The data contains the following fields

id	a unique identification number
age	age of customer in years (numeric)
sex	MALE / FEMALE
region	inner_city/rural/suburban/town
income	income of customer (numeric)
married	is the customer married (YES/NO)
children	number of children (numeric)
car	does the customer own a car (YES/NO)
save_acct	does the customer have a saving account (YES/NO)
current_acct	does the customer have a current account (YES/NO)
mortgage	does the customer have a mortgage (YES/NO)
pep	did the customer buy a PEP (Personal Equity Plan) after the last mailing (YES/NO)

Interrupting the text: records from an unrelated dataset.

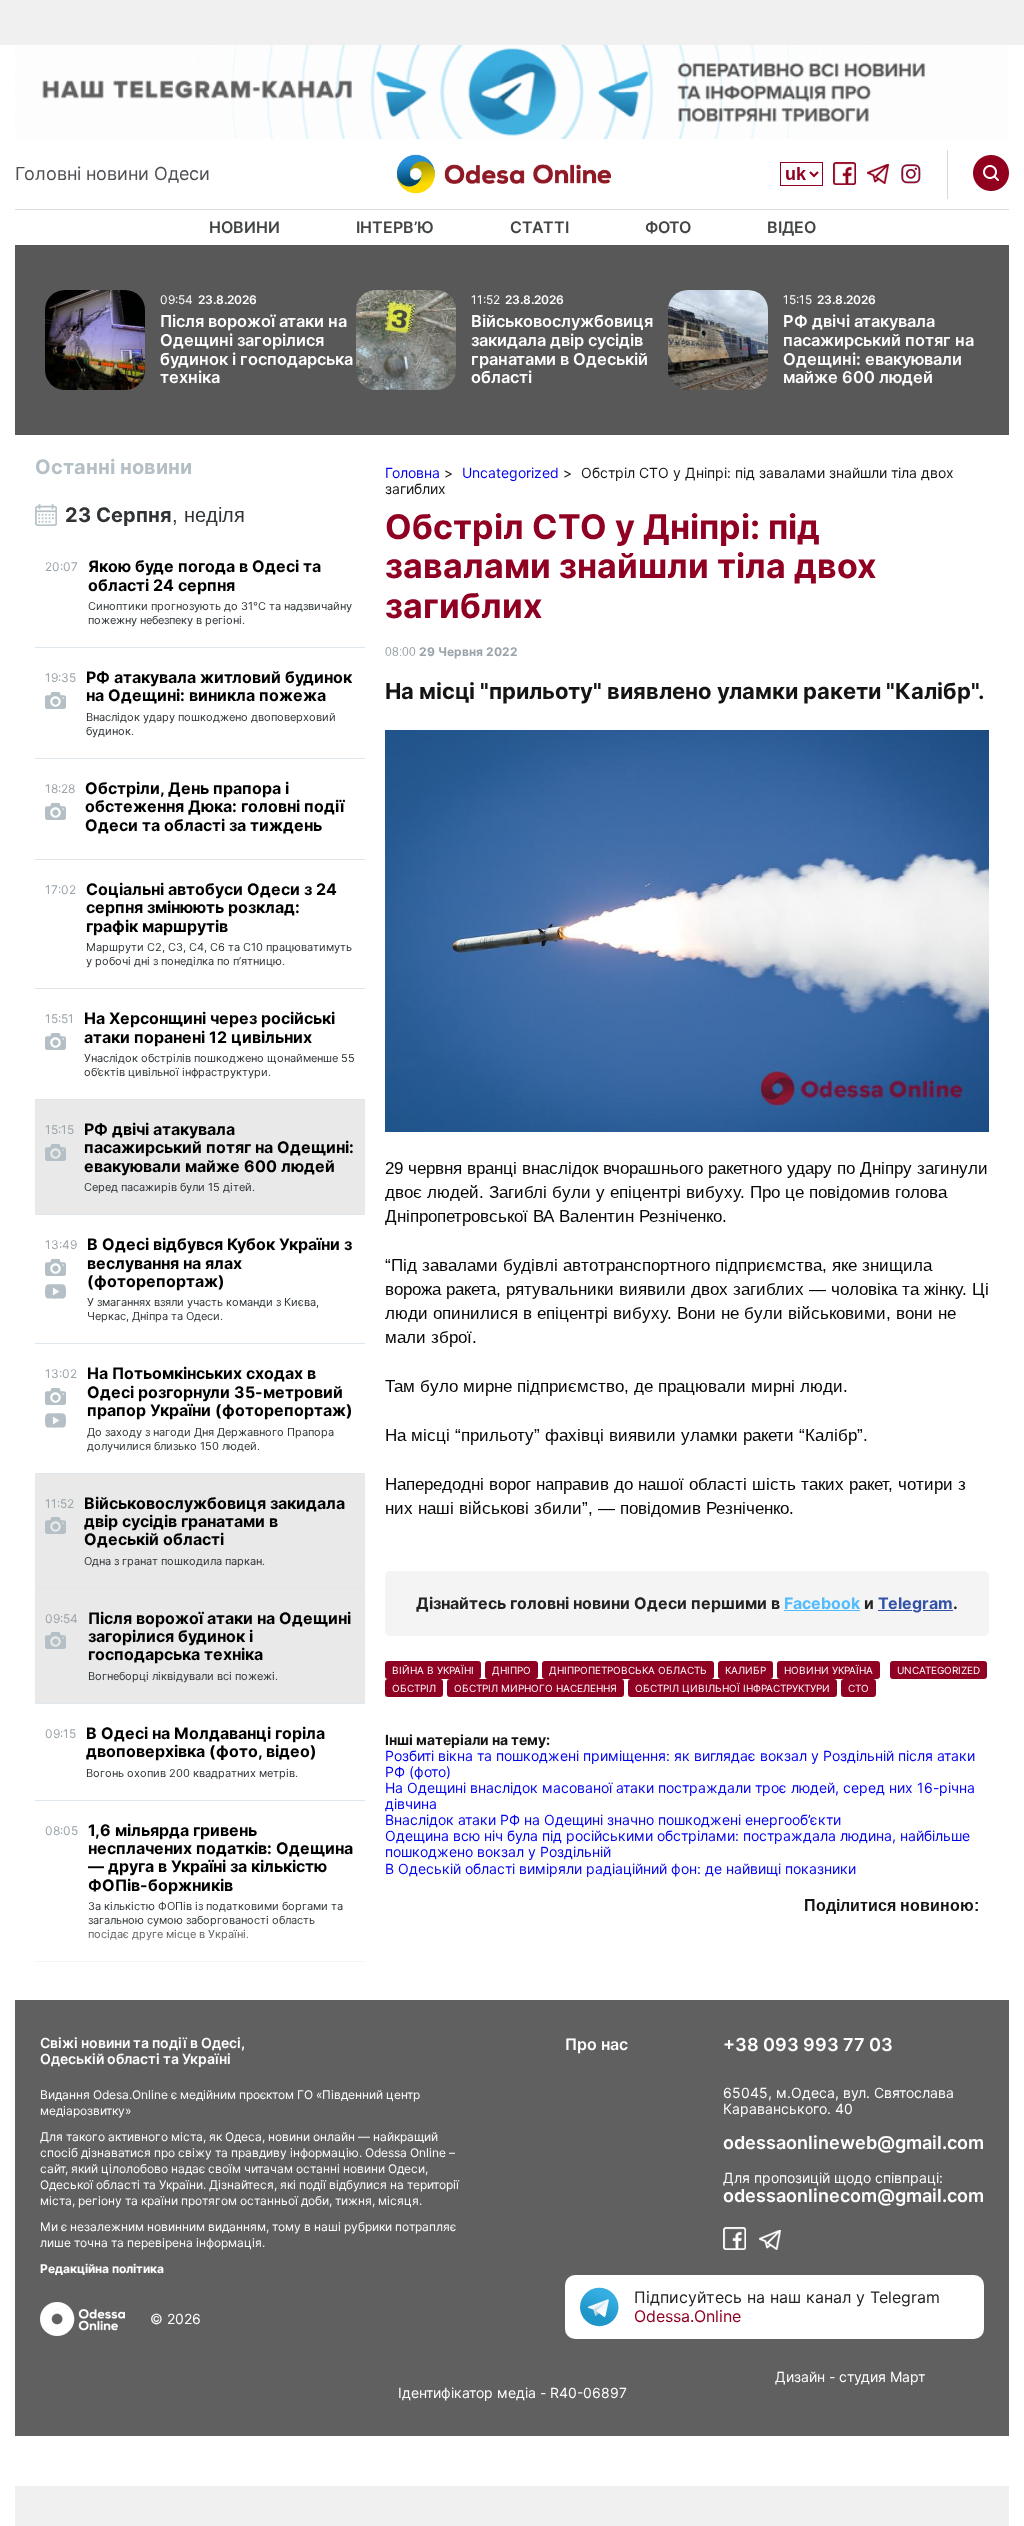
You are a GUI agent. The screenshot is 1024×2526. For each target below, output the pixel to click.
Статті (539, 227)
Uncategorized (938, 1670)
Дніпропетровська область (628, 1670)
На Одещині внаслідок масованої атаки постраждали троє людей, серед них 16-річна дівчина (680, 1795)
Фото (668, 227)
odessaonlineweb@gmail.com (853, 2143)
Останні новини (113, 467)
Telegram (915, 1603)
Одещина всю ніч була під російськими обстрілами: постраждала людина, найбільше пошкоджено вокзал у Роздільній (677, 1843)
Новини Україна (828, 1670)
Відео (791, 227)
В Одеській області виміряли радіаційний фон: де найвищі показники (620, 1868)
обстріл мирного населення (535, 1688)
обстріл (414, 1688)
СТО (858, 1688)
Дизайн (800, 2376)
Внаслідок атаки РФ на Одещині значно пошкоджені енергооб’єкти (613, 1819)
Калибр (745, 1670)
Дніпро (511, 1670)
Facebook (822, 1603)
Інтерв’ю (395, 227)
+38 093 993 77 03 (808, 2045)
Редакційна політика (102, 2268)
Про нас (596, 2044)
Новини (244, 227)
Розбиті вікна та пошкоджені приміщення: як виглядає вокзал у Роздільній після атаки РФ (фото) (680, 1763)
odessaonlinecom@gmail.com (853, 2196)
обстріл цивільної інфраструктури (732, 1688)
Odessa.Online (687, 2316)
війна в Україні (433, 1670)
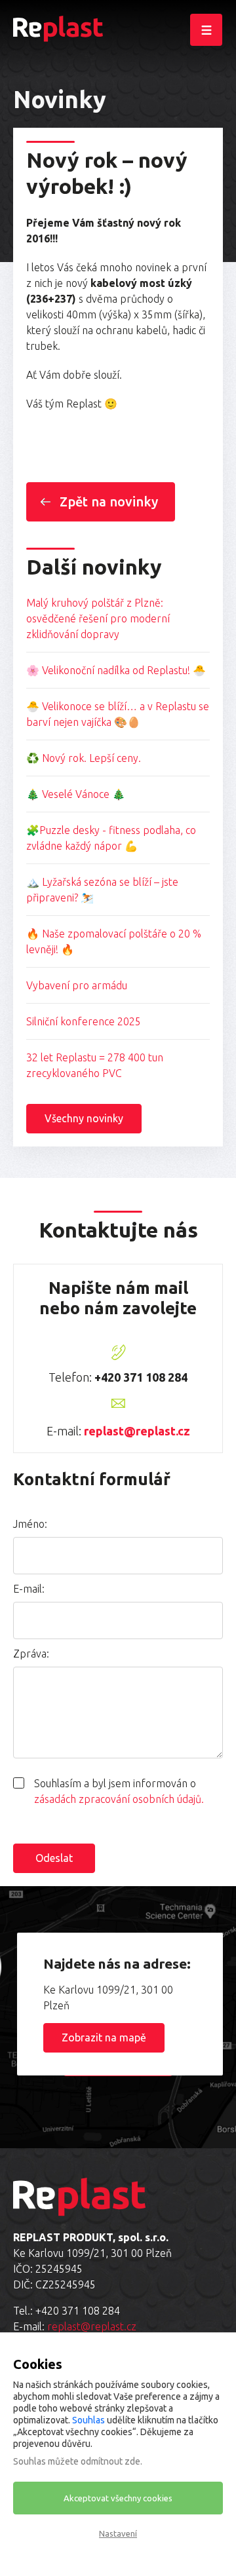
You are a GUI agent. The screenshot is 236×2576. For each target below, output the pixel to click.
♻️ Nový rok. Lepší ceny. (83, 758)
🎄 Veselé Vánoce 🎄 (75, 794)
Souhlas (88, 2420)
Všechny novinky (84, 1118)
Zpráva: (31, 1653)
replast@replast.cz (137, 1430)
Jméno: (30, 1524)
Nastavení (118, 2533)
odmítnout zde (110, 2461)
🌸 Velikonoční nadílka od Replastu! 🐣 (116, 670)
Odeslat (54, 1858)
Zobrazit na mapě (104, 2037)
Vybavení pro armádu (76, 985)
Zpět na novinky (109, 501)
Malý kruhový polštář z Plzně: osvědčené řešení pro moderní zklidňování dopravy (98, 618)
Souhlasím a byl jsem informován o (119, 1791)
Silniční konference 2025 (83, 1021)
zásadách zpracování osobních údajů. (119, 1799)
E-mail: (29, 1589)
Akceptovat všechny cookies (118, 2498)
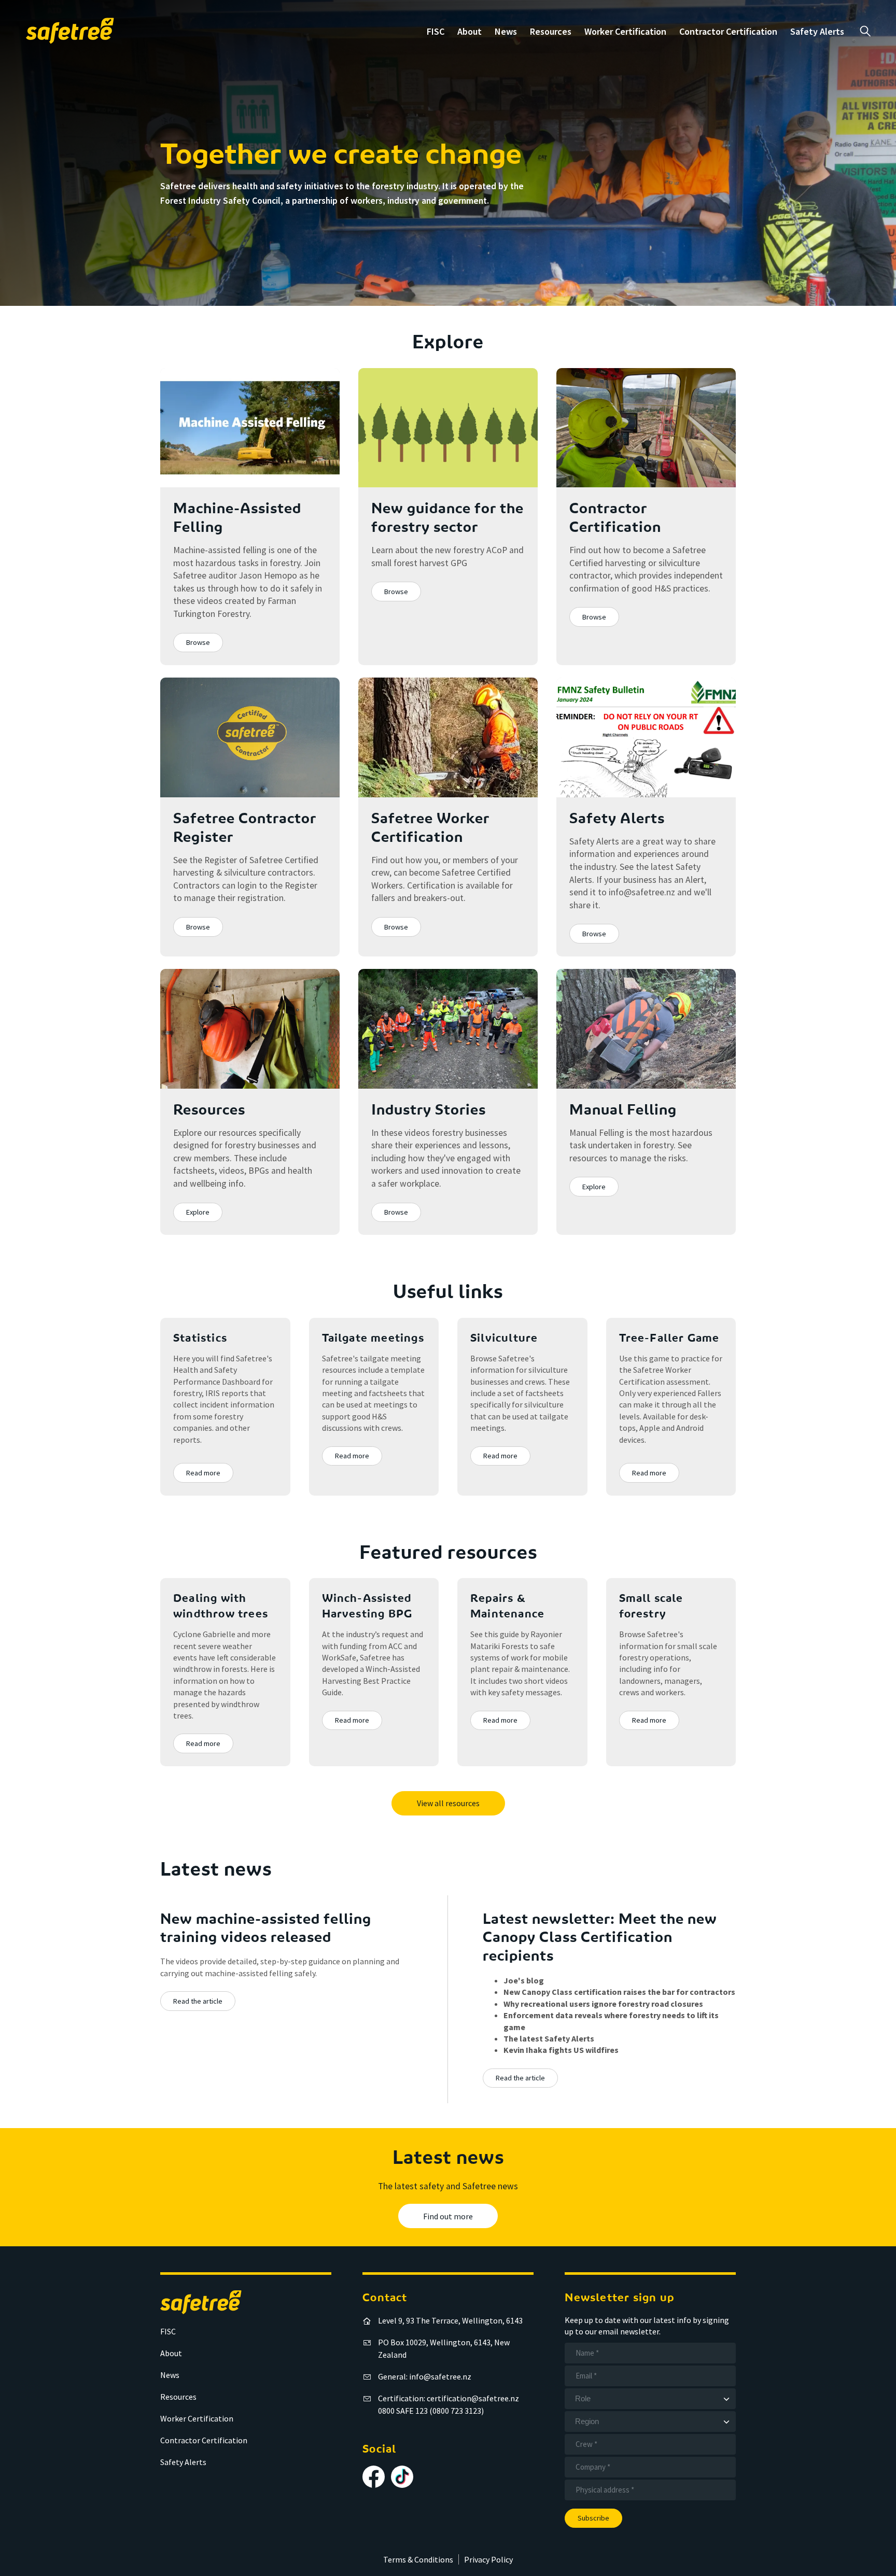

The data is contained in the file bank-data.csv. Each record is a customer description where the "pep" field indicates whether or not that customer bought a PEP after the last mailing.

Your goal is to perform Association Rule discovery on the data set using the Weka package.

Note: Association rule mining requires discretization of continuous variables. This task can be performed in the data transformation step or (in some cases) by the mining program. WEKA is a full data mining suite which includes various preprocessing modules (filters). When using WEKA, you will first apply the relevant preprocessing filters to transform the data before you performing association rule discovery.

First perform the necessary preprocessing steps required for association rule mining. Specifically, the "id" field will need to be removed and the numerical attributes must be discretized.

Next perform association rule discovery on the transformed data. Experiment with different parameters so that you get at least 20-30 strong rules (e.g., rules with high lift and confidence which at the same time have relatively good support).In WEKA Apriori algorithm interface set "outputItemsets" to "True" so that you can also view the frequent items sets of different sizes in addition to the rules.

Select the top 5 most "interesting" rules and for each specify the following:

an explanation of the pattern and why you believe it is interesting based on the business objectives of the company;
any recommendations based on the discovered rule that might help the company to better understand behavior of its customers or in its marketing campaign.

Note: The top 5 most interesting rules are most likely not the top 5 in the result set of the Apriori algorithm. They are rules that, in addition to having high support, lift, and confidence, also provide some non-trivial, actionable knowledge based on the underlying business objectives.